The purpose of the seminar, which was jointly organised with the US-based International Tax and Investment Centre (ITIC), was to bring together the different actors in the extractive sector – tax administration, taxpayers (companies), civil society organisations, academics and other specialists in the sector, including specialists in comparing tax regimes around the world.
The seminar ran for two days and was specifically focused on taxing the oil and gas industry. On the side of the State, it was attended by officials of the Mozambique Tax Authority, the Ministry of Economy and Finance, the Ministry of Mineral Resources and Energy, the National Petroleum Institute and the Bank of Mozambique.
“The country has been making reforms to legislation applicable to the sector, with a view to creating convenience for the investors and adapting it to international best practice, [and] to a just and transparent sharing between the operators in the extractive sector and the State,” stated Tacarindua. Dan Witt, of the ITIC, affirmed that it was important that the country developed more transparent laws to protect the national patrimony for future generations.
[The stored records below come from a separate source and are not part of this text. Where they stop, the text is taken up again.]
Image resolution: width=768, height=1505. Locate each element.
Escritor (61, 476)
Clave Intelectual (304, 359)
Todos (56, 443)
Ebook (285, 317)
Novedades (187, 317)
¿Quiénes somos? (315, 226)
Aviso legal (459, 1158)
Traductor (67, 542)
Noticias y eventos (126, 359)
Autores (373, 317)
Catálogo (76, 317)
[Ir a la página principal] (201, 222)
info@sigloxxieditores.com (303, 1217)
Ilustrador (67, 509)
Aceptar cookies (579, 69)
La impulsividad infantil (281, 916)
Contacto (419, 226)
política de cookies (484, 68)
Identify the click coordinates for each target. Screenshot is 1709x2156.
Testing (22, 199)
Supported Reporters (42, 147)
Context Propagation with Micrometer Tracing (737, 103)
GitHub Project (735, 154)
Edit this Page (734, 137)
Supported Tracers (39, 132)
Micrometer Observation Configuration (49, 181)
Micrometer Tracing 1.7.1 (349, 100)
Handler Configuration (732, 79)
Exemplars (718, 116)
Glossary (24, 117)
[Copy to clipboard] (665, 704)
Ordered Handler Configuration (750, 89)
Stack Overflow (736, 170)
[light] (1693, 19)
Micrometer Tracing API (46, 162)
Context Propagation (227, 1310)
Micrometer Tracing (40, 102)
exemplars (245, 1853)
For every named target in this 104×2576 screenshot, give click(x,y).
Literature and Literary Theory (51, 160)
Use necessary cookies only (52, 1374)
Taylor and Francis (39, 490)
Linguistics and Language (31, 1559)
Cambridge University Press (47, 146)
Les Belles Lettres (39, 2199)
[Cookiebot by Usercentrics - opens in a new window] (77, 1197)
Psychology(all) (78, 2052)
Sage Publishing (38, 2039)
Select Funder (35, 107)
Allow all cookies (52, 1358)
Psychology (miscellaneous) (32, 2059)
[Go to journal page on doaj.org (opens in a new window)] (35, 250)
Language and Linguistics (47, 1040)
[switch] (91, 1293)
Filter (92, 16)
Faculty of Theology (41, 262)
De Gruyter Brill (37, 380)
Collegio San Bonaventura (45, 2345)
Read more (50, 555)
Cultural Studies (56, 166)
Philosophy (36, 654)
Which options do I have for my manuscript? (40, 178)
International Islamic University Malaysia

Regarding the mining industry and tax, Maputo daily ‘O País’ also, but separately, reported that the Mineral Resources and Energy provincial director for Zambézia province, Almeida Manhiça, had stated that Chinese mining company Africa Great Wall Mining Development Company had paid taxes totalling a little more than $1.4-million over the past four years. He added that the miner had paid more than 25-million meticais (about $400 000) in taxes just this year.
Africa Great Wall Mining Development has been operating in Zambézia since 2013, mining heavy mineral sands. According to Manhiça, it has so far extracted and exported close to 500 000 t of product, earning the company foreign currency revenues of just over $24-million over the past four years. He added that the business was investing in the construction of a floating dock on the banks of the Muendene river to export its output. Previously, the company used ferry boats (‘ferribotes’) – presumably, barges – to transport its product to the coast for transshipment and export. This process added $6.00/t to the mine’s processing costs.
Meanwhile, in the country’s Niassa province, the provincial authorities have stated that gold production last year was 86.2% higher than originally planned, Mozambique news agency AIM has reported. Output of the precious metal came to 93.1 kg, instead of the expected 50 kg. (Production of the metal in the province seems to be entirely in the hands of artisanal miners.) The provincial authorities state that the higher production figures are the result of an improvement in its information collection methods, actions to reduce tax evasion, and increased oversight in the gold-producing area.